Anthropic is seeking a Research Engineer to join their Alignment Science team, focusing on creating safe and beneficial AI systems. The role involves conducting experimental research on AI safety, particularly concerning powerful future systems (ASL-3 or ASL-4) under their Responsible Scaling Policy.
The position offers a unique opportunity to work on critical AI safety challenges, including AI Control and Alignment Evaluations. Key projects include testing safety technique robustness, running multi-agent reinforcement learning experiments, and building evaluation tools for LLM-generated jailbreaks.
The ideal candidate combines scientific and engineering mindsets, with experience in software development, ML, or research engineering. They should be collaborative, adaptable, and deeply concerned about AI's societal impact. Experience with LLMs, reinforcement learning, or AI safety research is highly valued.
Anthropic operates as a cohesive team focused on large-scale research efforts, viewing AI research as an empirical science.
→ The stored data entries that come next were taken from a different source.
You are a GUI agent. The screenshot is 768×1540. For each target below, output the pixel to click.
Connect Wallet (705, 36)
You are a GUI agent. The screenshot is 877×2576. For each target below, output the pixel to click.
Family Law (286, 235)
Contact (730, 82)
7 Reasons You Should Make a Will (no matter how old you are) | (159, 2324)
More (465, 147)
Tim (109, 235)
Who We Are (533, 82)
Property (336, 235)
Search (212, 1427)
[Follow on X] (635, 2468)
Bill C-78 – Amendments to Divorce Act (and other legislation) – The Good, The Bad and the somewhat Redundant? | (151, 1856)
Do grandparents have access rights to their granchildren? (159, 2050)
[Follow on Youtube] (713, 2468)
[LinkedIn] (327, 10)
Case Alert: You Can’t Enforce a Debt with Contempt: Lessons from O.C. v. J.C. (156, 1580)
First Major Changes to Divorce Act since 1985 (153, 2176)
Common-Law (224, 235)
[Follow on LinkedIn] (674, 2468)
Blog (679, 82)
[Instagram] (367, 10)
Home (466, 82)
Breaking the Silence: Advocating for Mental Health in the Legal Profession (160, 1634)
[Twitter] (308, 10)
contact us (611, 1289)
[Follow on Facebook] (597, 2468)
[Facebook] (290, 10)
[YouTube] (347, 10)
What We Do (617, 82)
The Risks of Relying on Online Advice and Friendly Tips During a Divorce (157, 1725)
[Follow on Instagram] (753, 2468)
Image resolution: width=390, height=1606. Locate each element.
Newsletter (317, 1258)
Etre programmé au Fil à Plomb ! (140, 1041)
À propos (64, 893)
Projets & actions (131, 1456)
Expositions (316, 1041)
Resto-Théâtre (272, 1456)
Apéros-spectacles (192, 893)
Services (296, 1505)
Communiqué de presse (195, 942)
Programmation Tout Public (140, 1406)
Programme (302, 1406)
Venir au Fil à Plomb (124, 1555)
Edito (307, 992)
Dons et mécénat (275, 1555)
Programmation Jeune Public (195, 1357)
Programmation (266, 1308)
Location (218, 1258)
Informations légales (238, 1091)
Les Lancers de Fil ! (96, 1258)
The company offers a collaborative environment with frequent research discussions and continues work in areas like GPT-3, Circuit-Based Interpretability, and Learning from Human Preferences.
The role is based in London with a requirement to spend at least 25% time in office and occasional travel to San Francisco. Anthropic provides competitive compensation, benefits, equity donation matching, generous leave policies, and a modern office space. The company values diversity and encourages applications from candidates with varied backgrounds and perspectives.